I am kind of new to bioinformatics and I am trying to understand why I have been getting extremely different results when I trim my sequences to 20 bp vs when I use seed length of 20 on bowtie. (sorry if it is a stupid question, but I need to know)
My reads are 75 bp. If I remove adapter sequences and etc and run bowtie using -n 0 -l 20, I get only about 45% of reads aligning to my bacterial genome.
If I trim them all down to 20 bp and do the same thing, I get 75% of reads aligned.
I thought by limiting the seed to 20 bp, only the first 20 bp would be considered for the alignment with 0 mismatches. Shouldn't that give me a similar result to the trimmed ones? Or is the whole 75 bp considered despite the seed length?
You have the good understanding of the -n and -l options. However, this is not because a read meets the requirement "0 mismatch in the seed of 20 nucleotides" that the read will map! So, even if the first 20 nucleotides align perfectly, it does not mean that the 40 following nucleotides are good. ;)
read = ATGCAATT GCATGGACATCGA
ref = ATGCAATT AATTAAGGCCAATT
The read will not match even if you use the options -l 8 -n 0.
That is the reason why you don't have the same results with your trimmed reads.
To deal with this, you can try the -v option. Which allow you to set a number of mismatch over all the read (-l is ignored).
the seed length is just a 'seed' or starting point for the alignment.

## SOURCE DATA
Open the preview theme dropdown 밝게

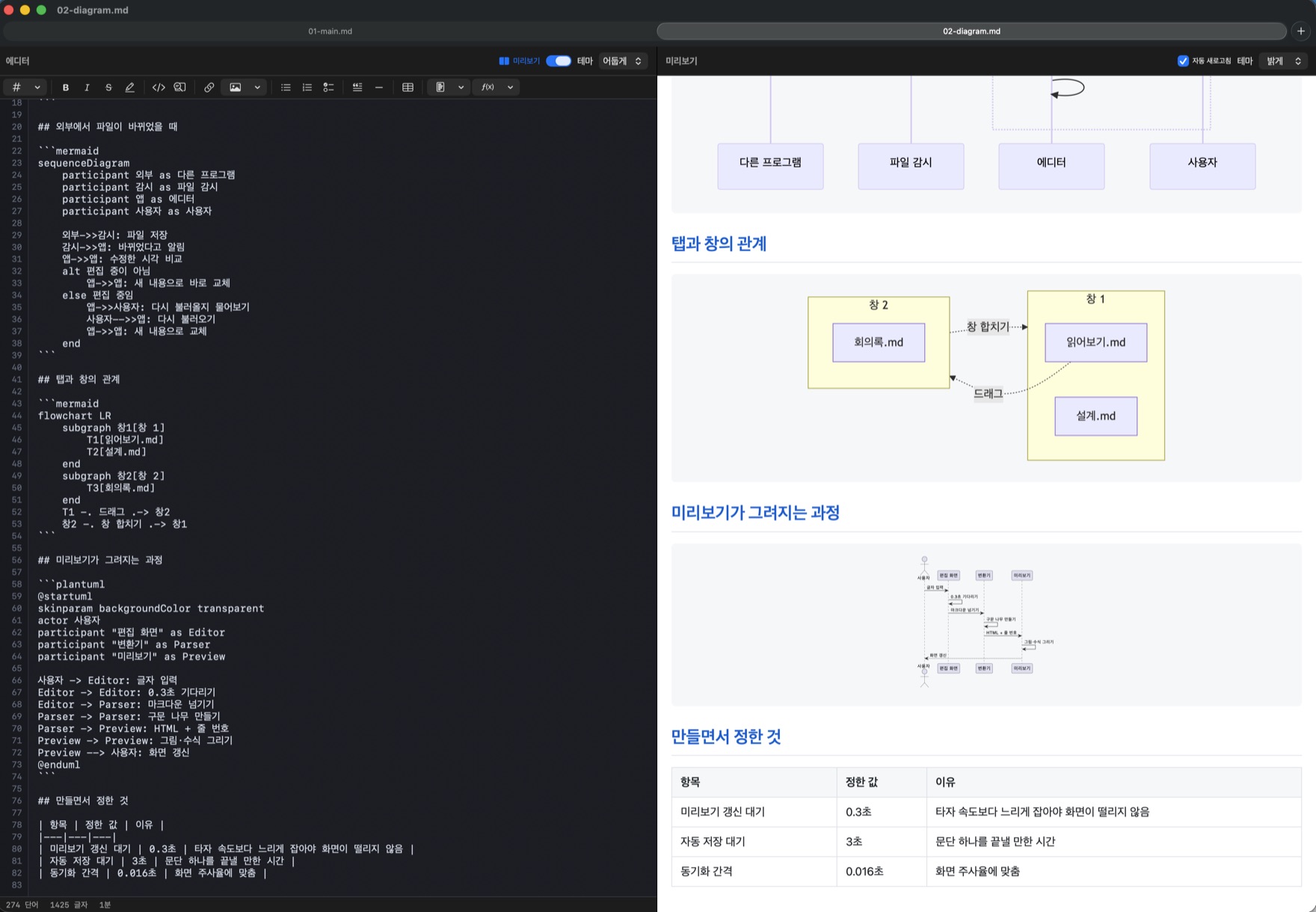pyautogui.click(x=1283, y=61)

## EXERCISES
a. Answer these from the bowtie seed-length thread, one per line:
(i) About what share of the 75 bp reads aligned with -n 0 -l 20?
(ii) What share aligned after the reads were trimmed to 20 bp?
(iii) Which option sets a number of mismatches over the whole read?
b. Reproduce the stretch of the bowtie seed-length thread from "My reads are" through "of reads aligned.".

## RESPONSES TO THE TASKS
a.
(i) About 45%
(ii) 75%
(iii) -v

b.
My reads are 75 bp. If I remove adapter sequences and etc and run bowtie using -n 0 -l 20, I get only about 45% of reads aligning to my bacterial genome.
If I trim them all down to 20 bp and do the same thing, I get 75% of reads aligned.